We arrived in the colonial town of Villa de Leyva on a Sunday which was a good day for leaving the city but bad here because it was full of Bogota tourists up for the weekend. We were going round in circles looking for our B&B and everybody was staring at us. It was hot and uncomfortable on the cobblestones and tempers were getting frayed when we heard someone call our names. It was Olaf from Germany who we’d met in Costa Rica back in May. This was a lovely surprise as we’ve seen very few travellers like ourselves. They are out there but our paths haven’t crossed much and we’ve definitely never met the same person twice.

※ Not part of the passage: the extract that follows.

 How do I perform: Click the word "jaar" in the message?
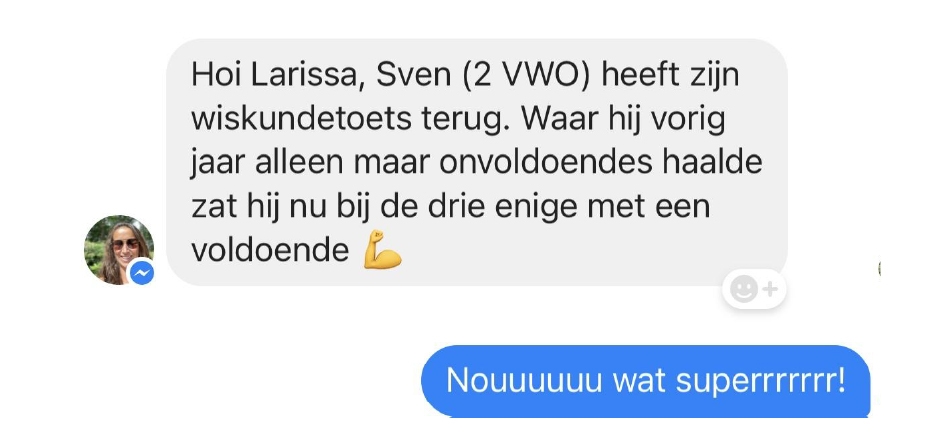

Olaf had teamed up with a Belgian called Jonas. We didn’t know him but he recognized us having seen our bike outside a hostel in Uvita, also in Costa Rica, in the summer. We arranged to meet later at the plaza for a beer and had such a good time ended-up spending the next few days together. We drove out to the countryside to take a hike but skipped it because the entrance fee was so expensive and it’s against Jonas’s principles to pay for a walk. At four times the local price, I had to agree. But the drive alone was worth ten hikes and we visited the Fossil Museum instead. The hills around here are packed with fossils and in 1977 a farmer found a giant Kronosaurus skeleton in his field and the locals built the museum around the exact spot where it was excavated. Unfortunately the old bones were out for repairs when we got there. I suppose when you’re 120-million-years-old you need the odd glue job now and then. We weren’t having much luck with the day’s activities but the Casa Terracota was open and we wiled away some time inside what felt like a giant teapot with a touch of Gaudi and Grimm thrown in. The architect eventually had to leave home because he got tired of waking-up to a crowd of people staring at him from the front lawn every day.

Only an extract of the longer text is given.